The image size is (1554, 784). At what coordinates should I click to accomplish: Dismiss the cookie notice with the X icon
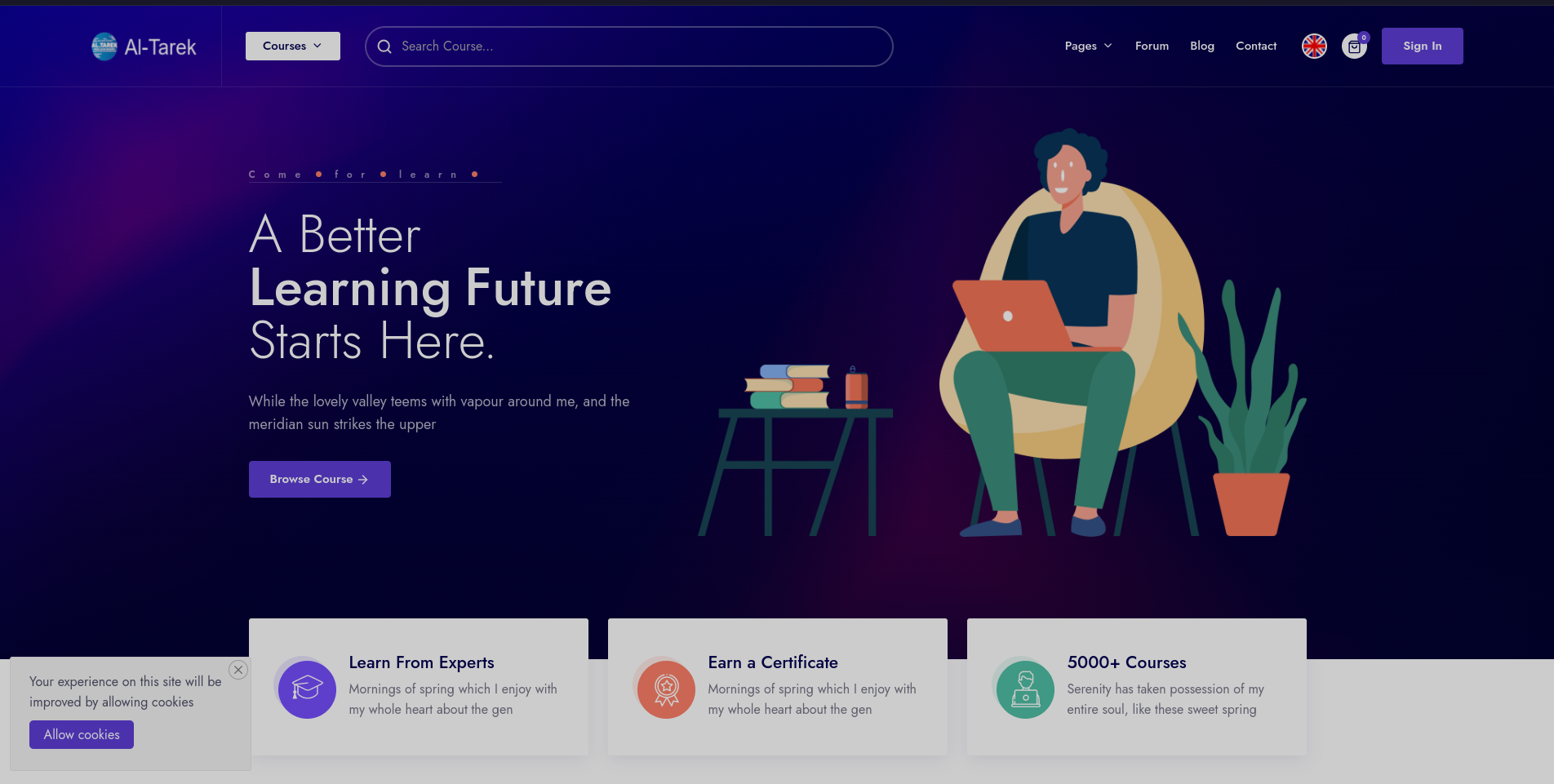(238, 670)
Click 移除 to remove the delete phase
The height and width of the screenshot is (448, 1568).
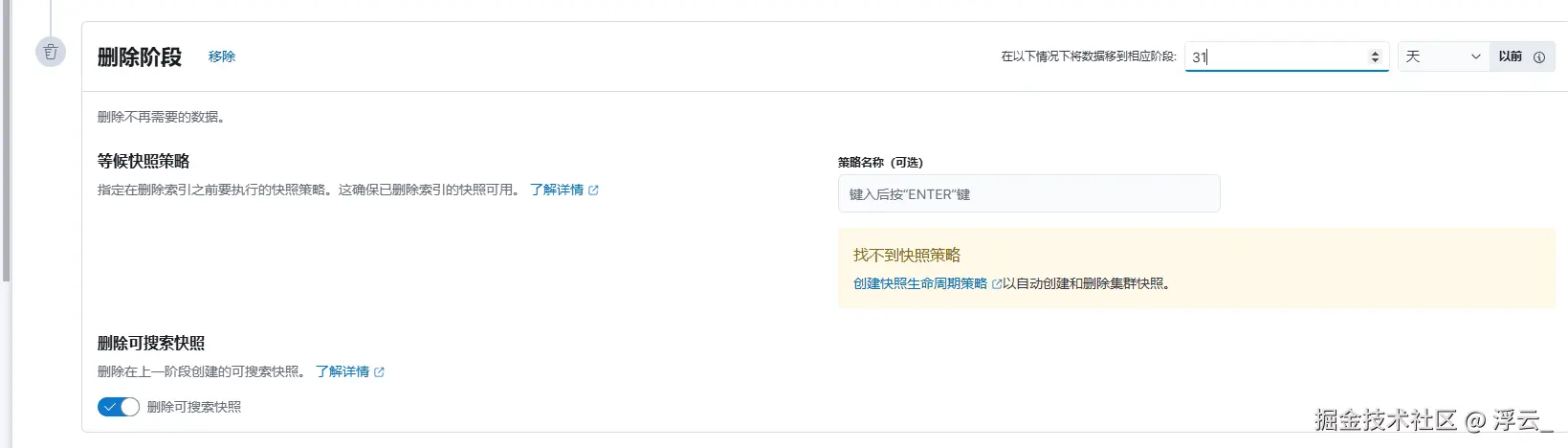[x=222, y=56]
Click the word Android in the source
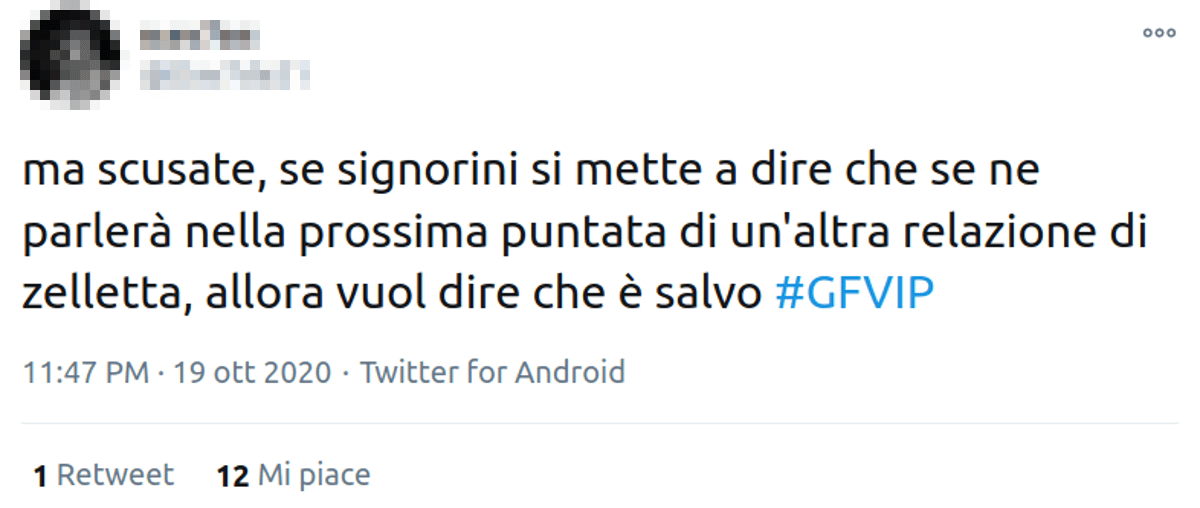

▸ ACTION ITEM:
Please repeat, exactly as written, only the lines from the line with "Click 移除 to remove the delete phase" to the end of the data, leaving out every picture.

▸ RESULT:
Click 移除 to remove the delete phase
The height and width of the screenshot is (448, 1568).
[x=222, y=56]
Click the word Android in the source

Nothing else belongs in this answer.